First, even in cases like mandatory seat belt wearing, where the benefit is obvious, the rule would be better enforced by private entities like insurance companies. Get in an accident and not wearing your seat belt? Your insurance company won't pay your medical bills. People are more likely to respond to such incentives than to nanny state laws, however well intentioned. Also, once you've passed one nanny state law, it gets easier to pass more; even proponents of such laws admit that most traffic laws, for example, are just revenue sources for local police departments and have no meaningful effect on safety.

Second, restrictions on tobacco and alcohol sales are mostly aimed at not allowing sales to people, like minors, who are presumed not to have developed the full capacity to evaluate the consequences of their actions. They don't stop adults from dying from lung cancer due to smoking or becoming alcoholics.

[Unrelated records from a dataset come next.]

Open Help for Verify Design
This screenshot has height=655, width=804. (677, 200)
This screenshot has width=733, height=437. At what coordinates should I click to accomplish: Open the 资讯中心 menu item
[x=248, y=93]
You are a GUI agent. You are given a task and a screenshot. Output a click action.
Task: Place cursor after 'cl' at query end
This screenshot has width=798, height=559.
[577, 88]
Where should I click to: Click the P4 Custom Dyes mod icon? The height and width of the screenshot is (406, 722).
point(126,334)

People who really want to poison themselves with drugs or alcohol will find a way to do it: just look at the rising popularity of vaping. The law cannot stop people from doing it and shouldn't try; the US should have learned that lesson with Prohibition.

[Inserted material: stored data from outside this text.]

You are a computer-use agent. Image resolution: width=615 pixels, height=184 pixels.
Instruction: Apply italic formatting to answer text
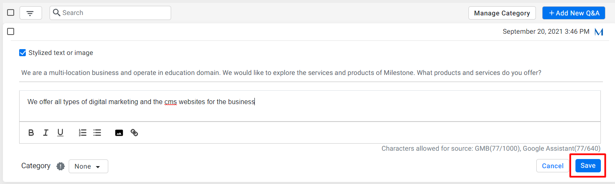tap(46, 133)
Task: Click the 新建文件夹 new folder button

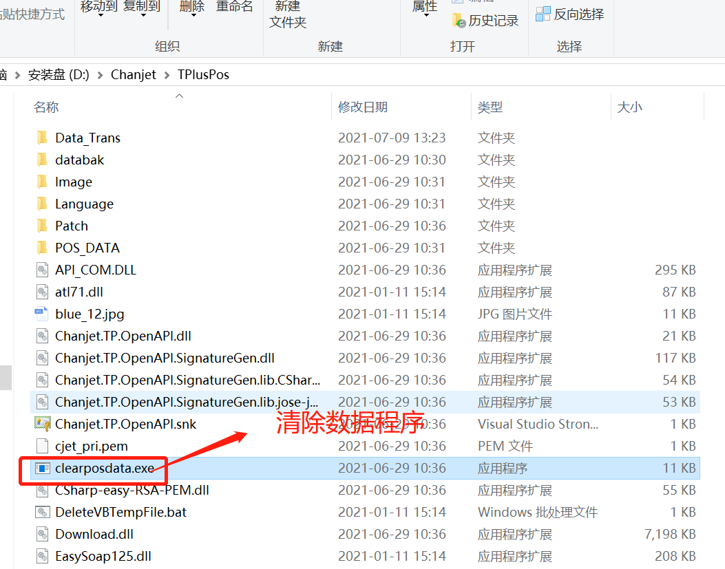Action: pos(288,14)
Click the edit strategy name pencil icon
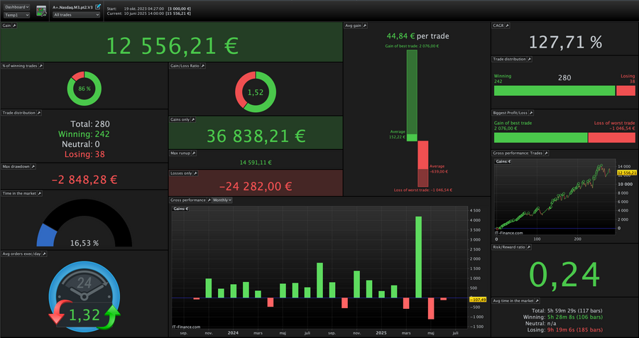This screenshot has width=639, height=338. click(98, 7)
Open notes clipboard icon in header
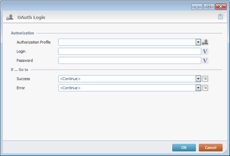 click(x=221, y=17)
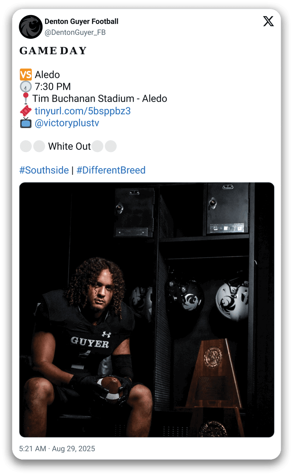Click the Denton Guyer Football display name
This screenshot has height=475, width=293.
(x=81, y=21)
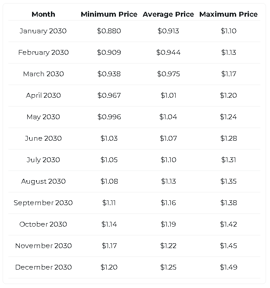Screen dimensions: 270x288
Task: Click the Average Price column header
Action: coord(168,14)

Third, citing child protective services as an example of bureaucracy taking better care of people than people do themselves is laughable. Anyone who has had personal experience with CPS can tell you horror stories, and what statistics are available do not paint a pretty picture. Based on my own and my wife's experiences (my wife was a social worker for 20 years), I would say that roughly 80 to 90 percent of children who are taken from their families by CPS are worse off than they would have been had they been left with their families, however imperfect those families were. I suspect most people who have had personal experience with CPS would give a similar figure.


> Why is it so hard for people to look at the system instead of just themselves?

Vaccines were never intended to benefit the system at the expense of individuals. Every vaccine was a net benefit to individuals when it was first made available. That is why there was never any serious objection to widespread adoption of vaccines.

There are cases where people might have to sacrifice their own welfare for the good of society, such as military service in combat. But I don't think vaccination is, or should be, one of those cases. If a person believes their risk of harm from a vaccine outweighs the benefit, they should have the right to choose not to take it.

There are also cases where people might have to forgo short-term benefits for the long-term good of society. I think far too little attention is paid to such cases, to the detriment of all of us. But vaccines are not such a case; no one is forgoing a short term benefit by taking a vaccine. Individuals gain a benefit from a vaccine, the question is whether that benefit for the individual is worth taking the small risk of harm from the vaccine.

What does seem like a case where people should forgo a (perceived) short-term benefit for the long-term good of society, is trying to justify things like forcing people to get vaccinated on the basis of flawed arguments and distortions of the facts. And of course Boeing with the 737 MAX is another such case.